Llama-2-13B-fp16
Property | Value |
---|---|
Parameter Count | 13 Billion |
Training Tokens | 2 Trillion |
Context Length | 4k tokens |
License | Meta Custom Commercial License |
What is Llama-2-13B-fp16?
Llama-2-13B-fp16 is Meta's advanced language model converted to fp16 precision format by TheBloke. This model represents a significant advancement in the field of large language models, trained on 2 trillion tokens of publicly available data. It's designed to maintain high performance while offering improved efficiency through fp16 precision.
Implementation Details
The model utilizes an optimized transformer architecture, converted from the original PTH files to Hugging Face format using Transformers 4.32.0.dev0. It features a 4k token context window and was trained with a learning rate of 3.0 x 10^-4 and a global batch size of 4M tokens.

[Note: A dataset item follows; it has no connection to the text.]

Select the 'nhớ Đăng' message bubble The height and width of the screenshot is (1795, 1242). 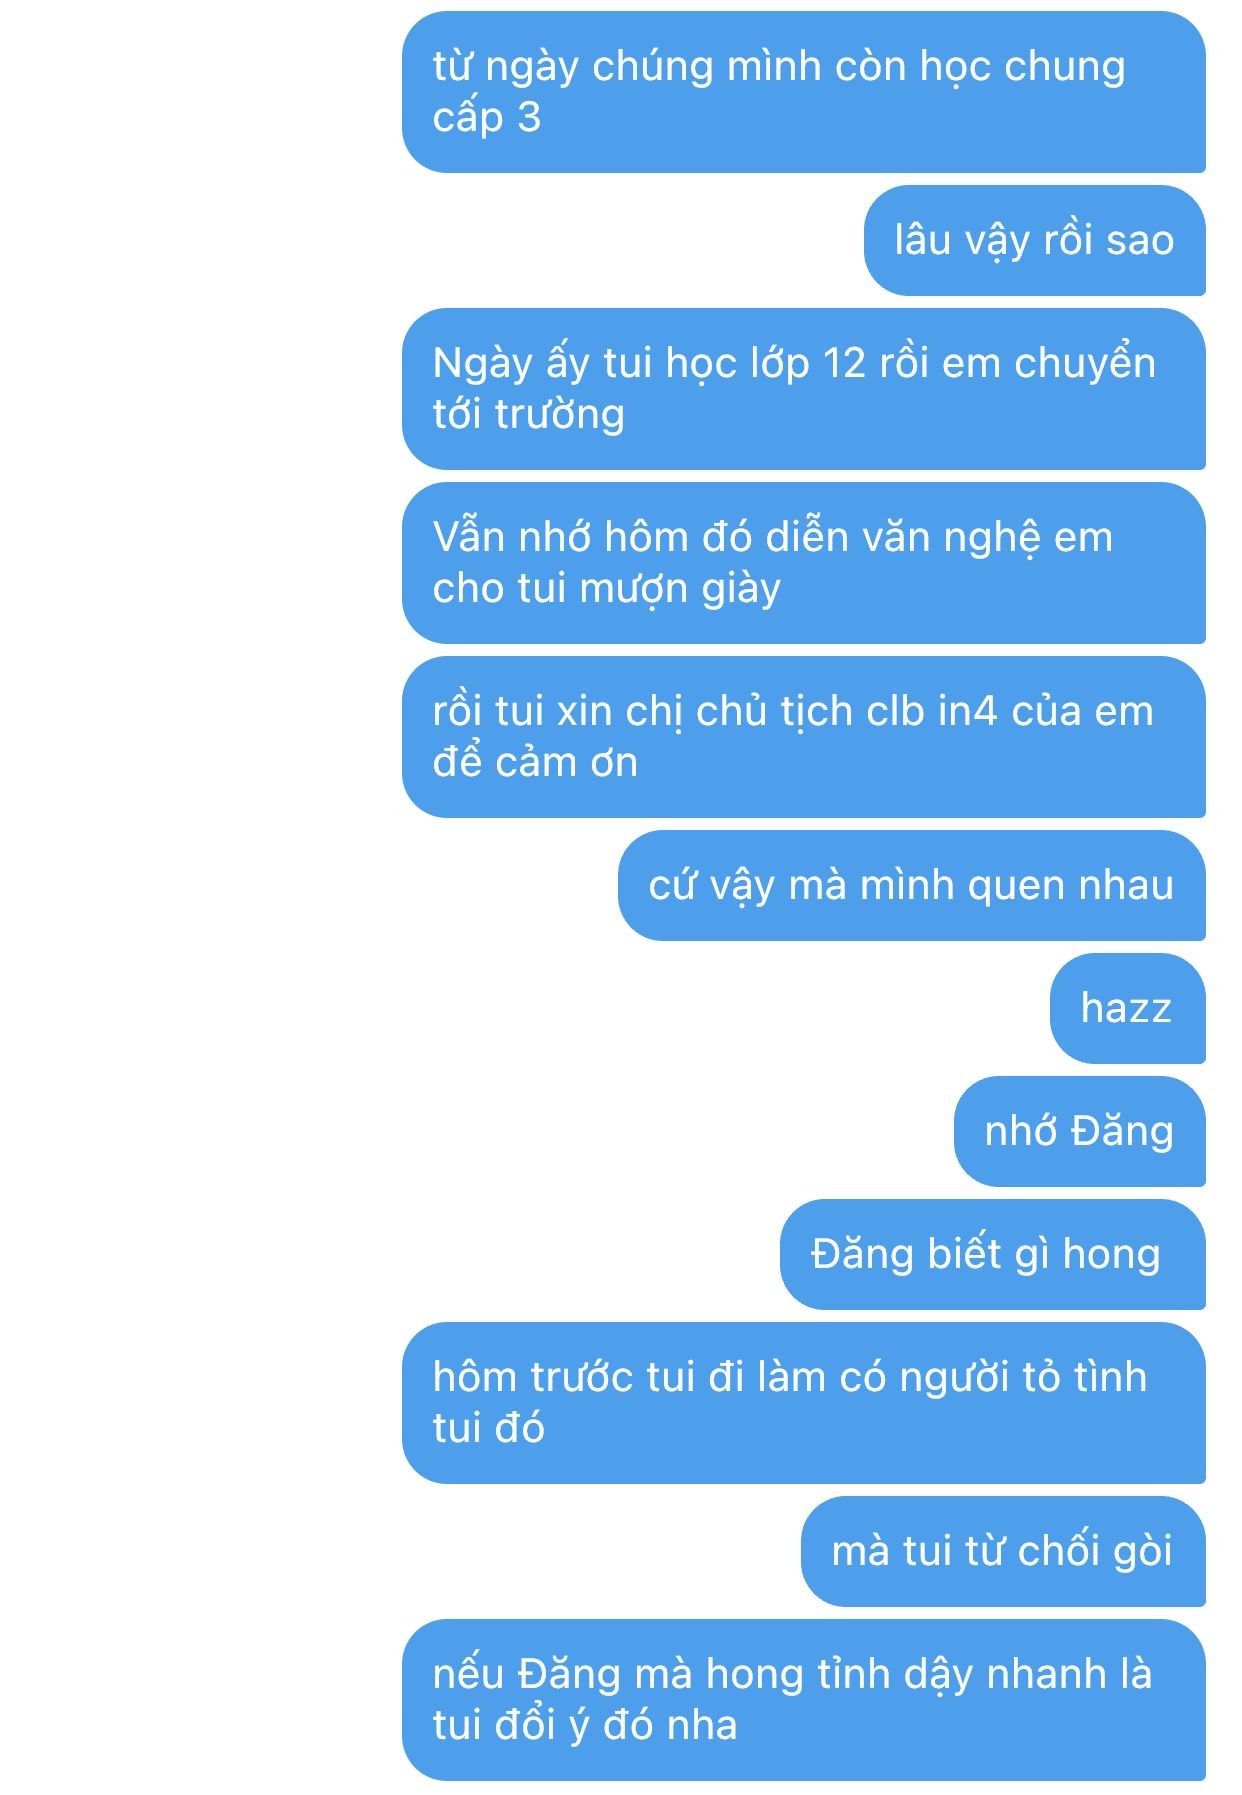[x=1079, y=1131]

- Full fp16 precision support for efficient inference
- Optimized transformer architecture
- Compatible with standard Hugging Face implementations
- 4k token context window for handling longer sequences
Core Capabilities
- Strong performance in commonsense reasoning (66.9% accuracy)
- Effective world knowledge applications (55.4% accuracy)
- Advanced reading comprehension capabilities (65.8% accuracy)
- Improved truthfulness metrics compared to previous versions
Frequently Asked Questions
Q: What makes this model unique?
This model stands out for its balance of size and performance, offering strong capabilities across various tasks while maintaining efficiency through fp16 precision. It shows significant improvements in truthfulness and toxicity metrics compared to its predecessors.
Q: What are the recommended use cases?
The model is best suited for commercial and research applications in English, including text generation, analysis, and general language understanding tasks. It's particularly effective for applications requiring balanced performance across reasoning, knowledge retrieval, and comprehension.